Cmdr_Tofu has asked for the wisdom of the Perl Monks concerning the following question:

Hello, everyone. Yet again I am in the need of sagely monk wisdom to solve my problems...

I am trying to clean up my ugly Expect.pm code making my own module and taking advantage of the new (ly stable) threading support in perl. Does anyone know if Expect.pm is a thread-safe module? If it is I must be doing something wrong, because I can't get the basics working yet.

Perhaps I am making an obvious error. I will describe what I have done - The following code works fine - no problems:
#!/usr/local/perl-5.8.0/bin/perl use strict; use threads; use Expect; sub mysub { my $remoteshell; unless ( $remoteshell = Expect -> spawn ("ssh2 192.168.1.1") ) { die "error spawning"; } $remoteshell -> log_stdout(1); unless ( $remoteshell -> expect (120, [ "ssword:" => sub { $remoteshell -> send ("mypasswo +rd\n"); } + ], ) ) { die "no password prompt"; } unless ( $remoteshell -> expect (20,"ro\@charon:") ) { die "no prompt"; } print $remoteshell "touch /tmp/hopo\n"; $remoteshell ->soft_close(); } &mysub;
However, if I do the same thing in a seperate thread, by replacing the call to mysub with the following:
my $h = threads->new(\&mysub); $h->join;
The program dies instantly with the error:
thread failed to start: no password prompt at ./expect.pl line 21.
From the processlist I can see that an ssh2 is launched, but the calling program does not even wait the 120 second timeout before dieing with the above error.
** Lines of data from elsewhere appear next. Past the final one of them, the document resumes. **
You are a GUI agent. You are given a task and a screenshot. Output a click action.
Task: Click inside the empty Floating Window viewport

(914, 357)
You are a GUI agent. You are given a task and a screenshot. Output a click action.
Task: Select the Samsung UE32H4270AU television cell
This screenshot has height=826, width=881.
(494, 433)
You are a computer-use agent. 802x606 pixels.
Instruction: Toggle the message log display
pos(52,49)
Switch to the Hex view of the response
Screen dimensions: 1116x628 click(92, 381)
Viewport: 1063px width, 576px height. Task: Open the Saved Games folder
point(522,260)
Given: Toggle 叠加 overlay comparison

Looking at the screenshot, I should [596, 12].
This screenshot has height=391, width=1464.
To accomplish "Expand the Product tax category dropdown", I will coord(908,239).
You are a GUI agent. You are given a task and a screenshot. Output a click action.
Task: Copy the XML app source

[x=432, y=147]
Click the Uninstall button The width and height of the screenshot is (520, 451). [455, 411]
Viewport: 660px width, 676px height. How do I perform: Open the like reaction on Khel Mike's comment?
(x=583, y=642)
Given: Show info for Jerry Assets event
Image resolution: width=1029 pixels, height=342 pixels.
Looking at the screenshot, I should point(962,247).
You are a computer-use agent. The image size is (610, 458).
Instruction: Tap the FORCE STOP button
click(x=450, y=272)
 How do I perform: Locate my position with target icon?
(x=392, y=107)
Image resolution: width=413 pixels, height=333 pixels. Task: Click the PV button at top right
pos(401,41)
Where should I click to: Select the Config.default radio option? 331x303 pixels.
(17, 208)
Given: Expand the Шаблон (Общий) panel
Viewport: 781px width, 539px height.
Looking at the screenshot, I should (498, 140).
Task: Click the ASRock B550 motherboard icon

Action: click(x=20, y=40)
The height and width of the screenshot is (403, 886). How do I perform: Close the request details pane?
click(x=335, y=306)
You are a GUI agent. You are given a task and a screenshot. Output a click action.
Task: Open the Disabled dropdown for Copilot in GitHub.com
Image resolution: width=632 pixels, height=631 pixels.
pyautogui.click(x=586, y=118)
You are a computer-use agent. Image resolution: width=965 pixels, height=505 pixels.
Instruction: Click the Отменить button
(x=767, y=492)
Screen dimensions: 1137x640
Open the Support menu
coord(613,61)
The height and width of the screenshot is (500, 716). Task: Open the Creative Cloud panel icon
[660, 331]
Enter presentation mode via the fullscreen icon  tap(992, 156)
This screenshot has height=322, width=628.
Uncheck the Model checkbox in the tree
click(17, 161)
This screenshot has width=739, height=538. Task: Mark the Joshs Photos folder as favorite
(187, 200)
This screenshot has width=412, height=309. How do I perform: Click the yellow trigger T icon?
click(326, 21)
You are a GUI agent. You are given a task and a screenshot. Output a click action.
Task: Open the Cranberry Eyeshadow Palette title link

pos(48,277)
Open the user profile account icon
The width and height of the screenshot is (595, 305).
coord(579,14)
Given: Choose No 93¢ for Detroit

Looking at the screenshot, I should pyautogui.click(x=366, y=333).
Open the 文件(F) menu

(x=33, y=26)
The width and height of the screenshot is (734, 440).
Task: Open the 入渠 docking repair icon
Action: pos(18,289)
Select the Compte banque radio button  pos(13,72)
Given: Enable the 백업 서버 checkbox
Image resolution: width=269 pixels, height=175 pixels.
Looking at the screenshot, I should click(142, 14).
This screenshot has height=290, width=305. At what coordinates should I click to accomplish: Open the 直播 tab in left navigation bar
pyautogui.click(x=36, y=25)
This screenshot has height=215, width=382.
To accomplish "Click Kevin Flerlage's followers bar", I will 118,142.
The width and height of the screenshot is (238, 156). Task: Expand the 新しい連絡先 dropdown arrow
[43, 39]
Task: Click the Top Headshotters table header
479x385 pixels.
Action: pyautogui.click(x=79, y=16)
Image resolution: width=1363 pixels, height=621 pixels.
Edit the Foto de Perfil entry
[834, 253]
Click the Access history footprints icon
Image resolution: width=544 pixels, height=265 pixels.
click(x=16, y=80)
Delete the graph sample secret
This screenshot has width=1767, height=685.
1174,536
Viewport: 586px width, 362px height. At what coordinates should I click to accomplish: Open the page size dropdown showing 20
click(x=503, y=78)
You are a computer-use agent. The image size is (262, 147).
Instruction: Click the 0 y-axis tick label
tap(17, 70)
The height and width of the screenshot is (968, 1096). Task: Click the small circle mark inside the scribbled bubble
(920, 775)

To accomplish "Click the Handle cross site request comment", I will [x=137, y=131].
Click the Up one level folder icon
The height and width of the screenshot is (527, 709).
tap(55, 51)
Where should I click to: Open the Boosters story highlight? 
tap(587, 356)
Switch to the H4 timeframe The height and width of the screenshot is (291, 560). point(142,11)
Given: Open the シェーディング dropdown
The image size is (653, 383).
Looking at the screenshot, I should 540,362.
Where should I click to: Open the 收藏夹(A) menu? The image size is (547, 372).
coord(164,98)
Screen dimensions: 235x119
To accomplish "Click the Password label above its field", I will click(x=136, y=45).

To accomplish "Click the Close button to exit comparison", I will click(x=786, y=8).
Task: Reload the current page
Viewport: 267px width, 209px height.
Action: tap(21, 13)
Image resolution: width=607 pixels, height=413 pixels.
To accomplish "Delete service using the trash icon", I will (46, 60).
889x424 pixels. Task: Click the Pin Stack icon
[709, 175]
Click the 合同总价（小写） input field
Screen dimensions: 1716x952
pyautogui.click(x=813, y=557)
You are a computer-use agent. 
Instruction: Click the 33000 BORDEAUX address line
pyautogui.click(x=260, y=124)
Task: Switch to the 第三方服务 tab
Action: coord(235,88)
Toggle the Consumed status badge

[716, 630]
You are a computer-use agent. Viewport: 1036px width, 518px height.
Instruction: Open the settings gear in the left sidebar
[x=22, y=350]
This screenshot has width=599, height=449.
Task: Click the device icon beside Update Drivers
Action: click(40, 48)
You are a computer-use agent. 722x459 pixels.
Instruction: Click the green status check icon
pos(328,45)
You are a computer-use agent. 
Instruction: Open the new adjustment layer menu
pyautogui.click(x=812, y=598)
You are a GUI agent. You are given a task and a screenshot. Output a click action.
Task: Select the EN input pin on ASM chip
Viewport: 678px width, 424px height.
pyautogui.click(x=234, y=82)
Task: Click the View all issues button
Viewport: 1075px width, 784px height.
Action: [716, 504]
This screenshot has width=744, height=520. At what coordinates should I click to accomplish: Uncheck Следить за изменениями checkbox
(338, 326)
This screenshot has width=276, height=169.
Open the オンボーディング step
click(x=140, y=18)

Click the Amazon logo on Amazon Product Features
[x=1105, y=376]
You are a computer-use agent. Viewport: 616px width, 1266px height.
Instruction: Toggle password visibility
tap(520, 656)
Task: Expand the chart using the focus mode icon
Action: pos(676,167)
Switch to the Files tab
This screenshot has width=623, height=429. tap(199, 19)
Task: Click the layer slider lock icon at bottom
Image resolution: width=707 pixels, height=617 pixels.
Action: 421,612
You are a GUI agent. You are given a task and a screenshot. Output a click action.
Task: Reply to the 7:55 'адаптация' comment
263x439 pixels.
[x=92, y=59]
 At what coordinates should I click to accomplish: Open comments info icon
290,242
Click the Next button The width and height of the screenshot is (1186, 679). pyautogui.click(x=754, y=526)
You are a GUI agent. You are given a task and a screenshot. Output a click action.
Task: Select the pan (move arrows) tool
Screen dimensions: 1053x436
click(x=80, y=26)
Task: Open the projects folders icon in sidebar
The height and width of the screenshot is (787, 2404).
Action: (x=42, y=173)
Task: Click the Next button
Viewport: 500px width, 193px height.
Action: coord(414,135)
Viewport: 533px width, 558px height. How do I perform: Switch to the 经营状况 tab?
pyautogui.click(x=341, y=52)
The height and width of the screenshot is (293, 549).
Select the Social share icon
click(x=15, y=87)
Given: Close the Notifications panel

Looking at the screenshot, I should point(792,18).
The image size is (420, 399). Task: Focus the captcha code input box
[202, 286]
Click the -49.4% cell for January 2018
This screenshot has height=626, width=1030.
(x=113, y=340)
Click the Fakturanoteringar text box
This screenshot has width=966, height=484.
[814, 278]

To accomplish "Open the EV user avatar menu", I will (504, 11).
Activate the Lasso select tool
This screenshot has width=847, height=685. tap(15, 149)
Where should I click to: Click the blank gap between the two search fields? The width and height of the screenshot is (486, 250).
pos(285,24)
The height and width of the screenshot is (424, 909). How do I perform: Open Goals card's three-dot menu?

If anyone can offer any advice to solve this I would be most grateful.

Thanks!

Rohit (aspiring perl-guru)

PS: Please note I am NOT storing my passwords in the perl script. That is a stripped down example. The passwords go in an openssl encrypted text-file which is never stored to disk in its unencrypted form. :)

Replies are listed 'Best First'.
Re: Expect.pm and Perl Threading
by robartes (Priest) on Nov 24, 2002 at 14:56 UTC
    Hi,

    what happens if you replace the line:

    die "no password prompt";
    with
    die "no password prompt: $! --- $@\n";
    This way, you get more information on what the actual error was, if you're lucky.

    And a note on your idea to store passwords encrypted on disk. This is fine, as long as you make sure that i) whoever is running the script has no easy access to said file and ii) you don't put the key to decrypt the file in the script. That's like hiding your key under the doormat but taping a notice describing where to find the key to your front door.

    CU
    Robartes-

      Thank you, that did give me more information... Now I get:
      thread failed to start: no password prompt: Input/output error ---
      perhaps running stuff from a separate thread interferes with the way Expect.pm connects to the streams...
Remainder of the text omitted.